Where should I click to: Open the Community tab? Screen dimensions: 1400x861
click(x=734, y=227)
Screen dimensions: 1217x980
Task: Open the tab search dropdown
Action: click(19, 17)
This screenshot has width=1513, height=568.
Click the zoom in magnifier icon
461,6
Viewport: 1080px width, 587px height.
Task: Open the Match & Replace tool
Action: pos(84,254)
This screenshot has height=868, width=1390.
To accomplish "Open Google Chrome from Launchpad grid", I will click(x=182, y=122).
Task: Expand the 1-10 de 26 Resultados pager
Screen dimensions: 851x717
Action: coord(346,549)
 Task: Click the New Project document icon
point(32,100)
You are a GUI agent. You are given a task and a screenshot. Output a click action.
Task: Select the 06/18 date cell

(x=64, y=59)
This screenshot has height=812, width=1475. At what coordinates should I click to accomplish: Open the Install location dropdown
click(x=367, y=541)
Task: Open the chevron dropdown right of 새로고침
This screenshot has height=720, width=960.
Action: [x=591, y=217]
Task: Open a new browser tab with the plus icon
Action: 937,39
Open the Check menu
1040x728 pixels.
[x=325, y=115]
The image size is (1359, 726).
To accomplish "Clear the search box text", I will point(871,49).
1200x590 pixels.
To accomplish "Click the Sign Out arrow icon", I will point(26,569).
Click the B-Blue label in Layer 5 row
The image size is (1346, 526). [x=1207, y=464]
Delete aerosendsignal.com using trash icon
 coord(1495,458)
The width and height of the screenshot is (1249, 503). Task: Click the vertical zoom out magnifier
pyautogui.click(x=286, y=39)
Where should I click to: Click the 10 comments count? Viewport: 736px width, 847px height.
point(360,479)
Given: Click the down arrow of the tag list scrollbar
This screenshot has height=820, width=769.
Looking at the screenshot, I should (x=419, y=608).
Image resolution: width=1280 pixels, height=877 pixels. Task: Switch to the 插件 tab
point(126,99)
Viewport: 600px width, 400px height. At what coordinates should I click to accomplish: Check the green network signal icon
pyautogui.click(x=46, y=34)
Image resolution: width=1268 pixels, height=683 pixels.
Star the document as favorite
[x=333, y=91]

══════════════════════════════

**Your instructions**
If a line in the records above includes the string "arrow", copy it.

**Answer to this problem**
To accomplish "Click the Sign Out arrow icon", I will point(26,569).
Given: Click the down arrow of the tag list scrollbar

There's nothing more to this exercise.